[Stored data]
•••••
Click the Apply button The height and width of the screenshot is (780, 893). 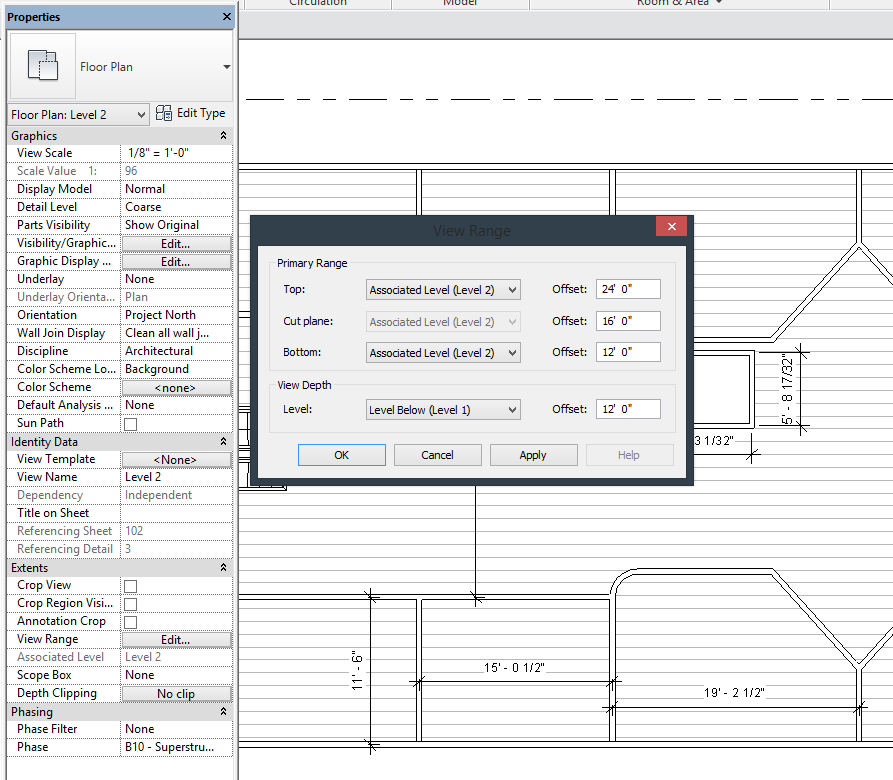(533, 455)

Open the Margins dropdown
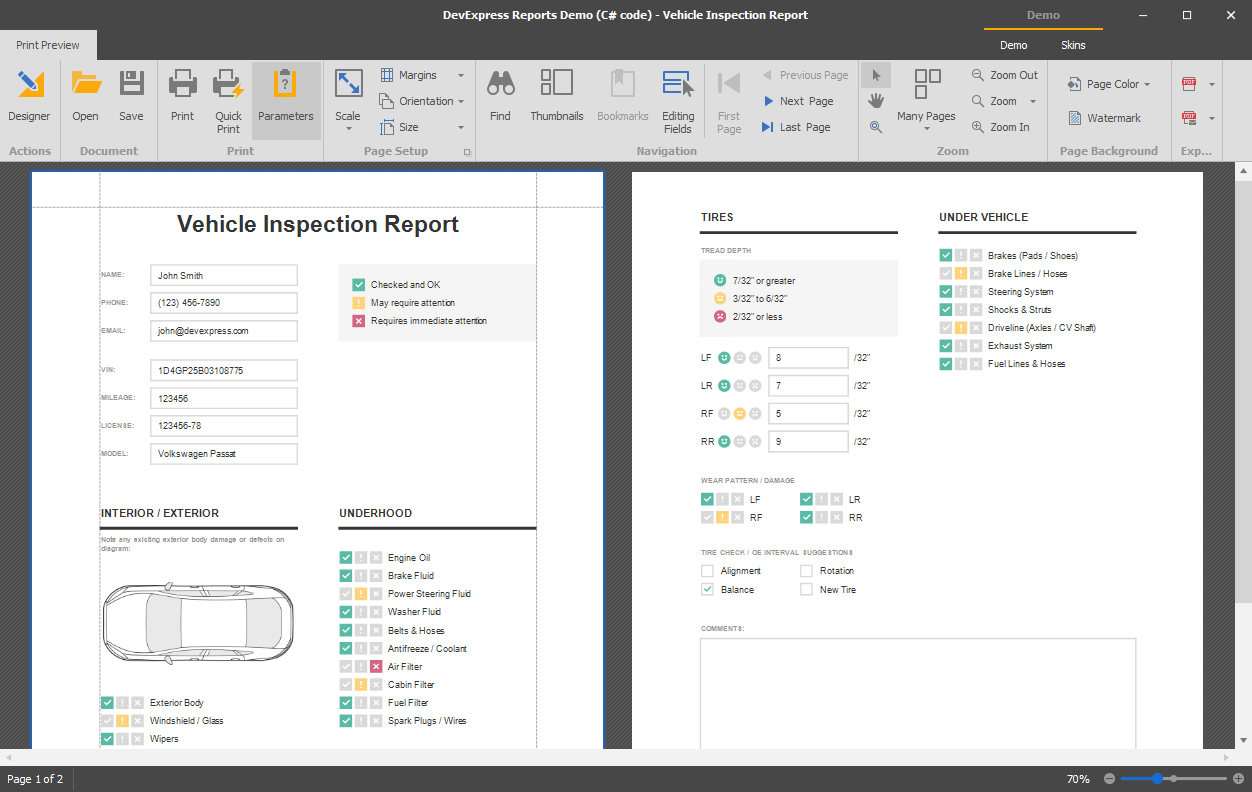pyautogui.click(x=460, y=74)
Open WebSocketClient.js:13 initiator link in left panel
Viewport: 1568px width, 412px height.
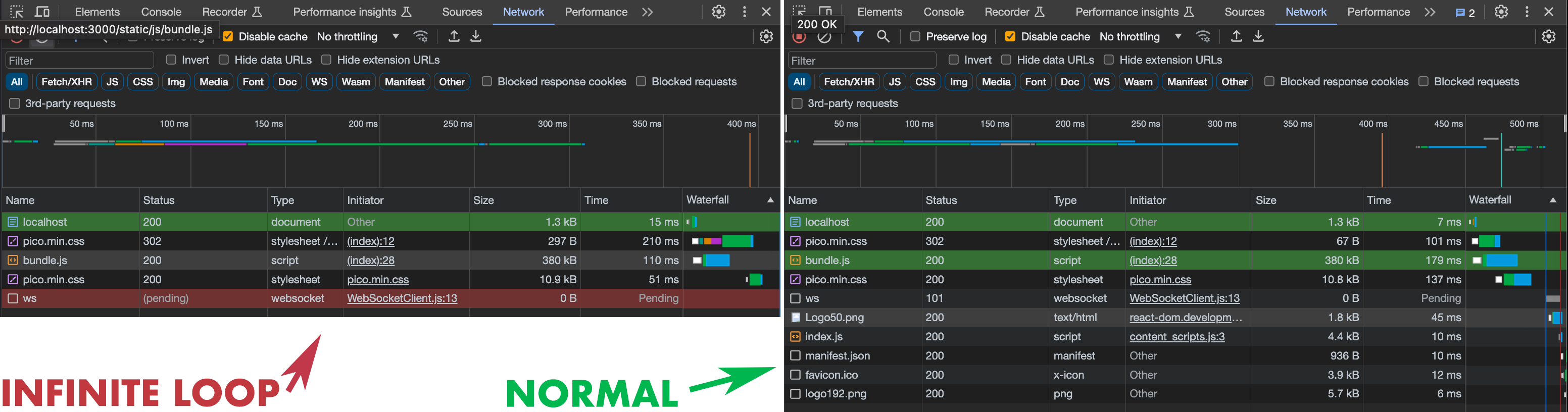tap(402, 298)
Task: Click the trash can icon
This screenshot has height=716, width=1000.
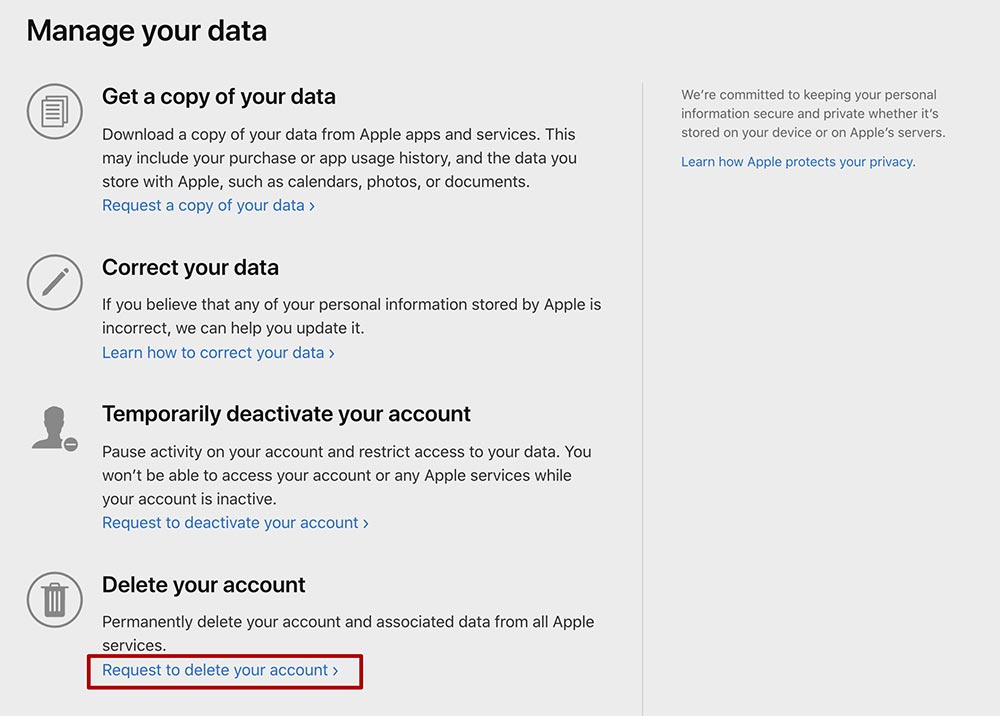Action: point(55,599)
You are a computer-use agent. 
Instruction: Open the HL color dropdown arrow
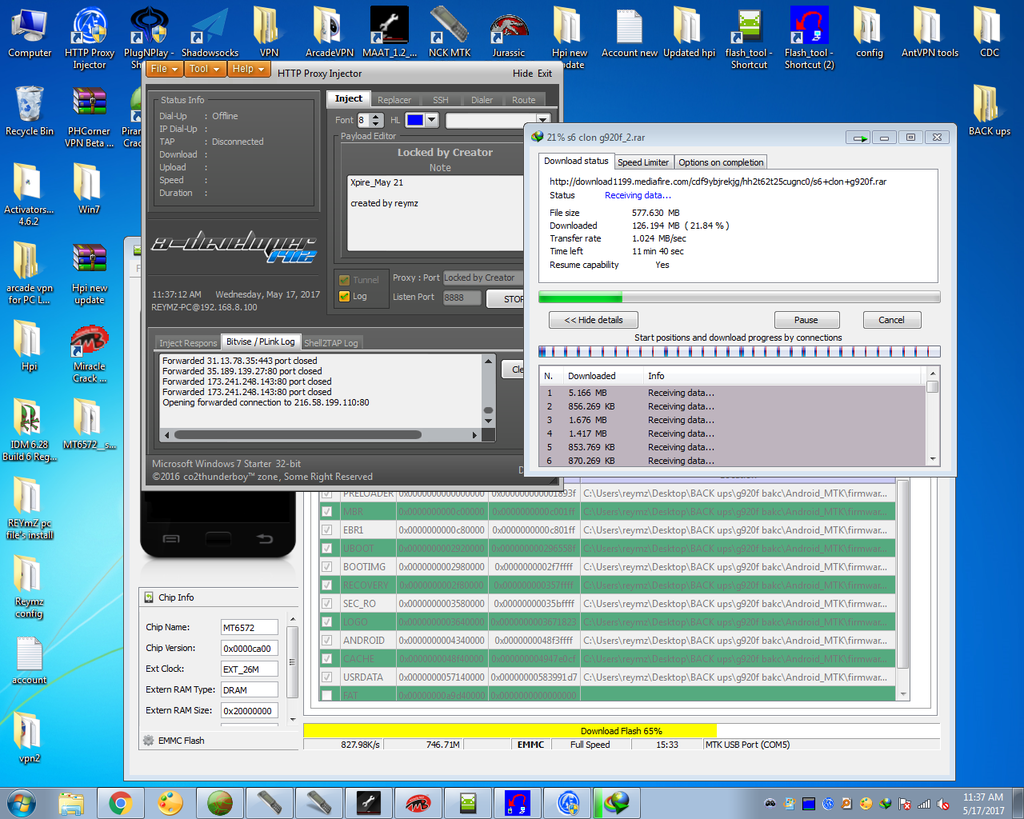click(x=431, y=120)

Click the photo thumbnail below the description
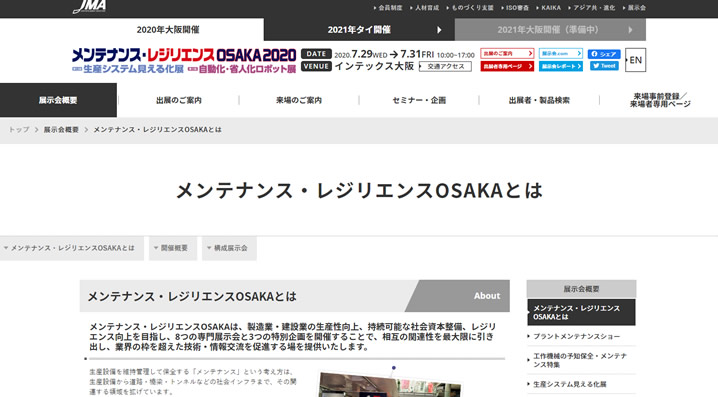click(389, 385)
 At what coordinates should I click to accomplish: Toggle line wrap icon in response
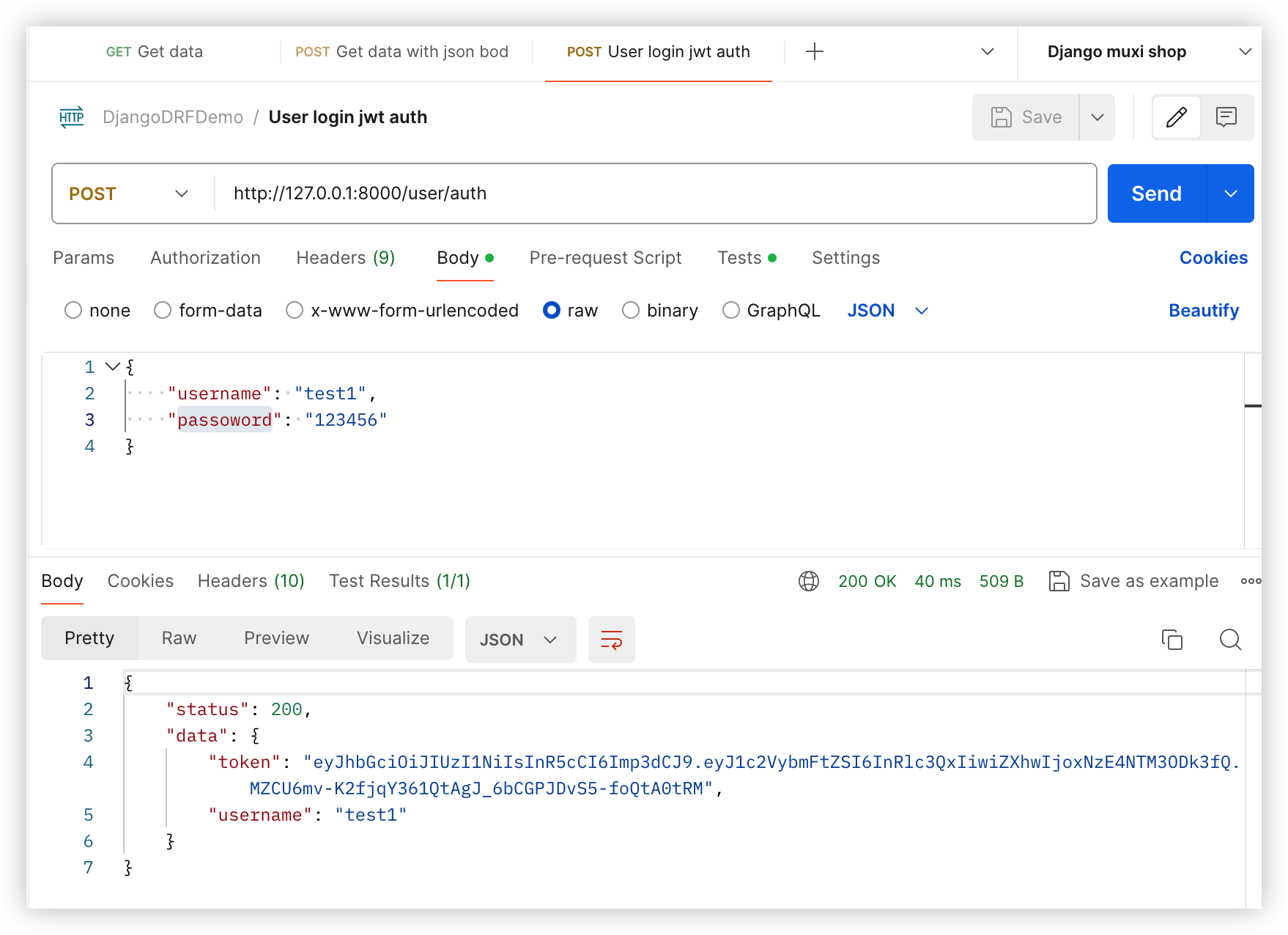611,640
•••••
What the answer needs is every line from the one with "Task: Click the trash can icon" through the last line of the data, reproduced word for word and with pictures omitted.

Task: Click the trash can icon
This screenshot has height=716, width=1000.
Action: point(55,599)
You are a computer-use agent. 
Instruction: Open the HL color dropdown arrow
click(x=431, y=120)

Click the photo thumbnail below the description
click(389, 385)
 At what coordinates should I click to accomplish: Toggle line wrap icon in response
611,640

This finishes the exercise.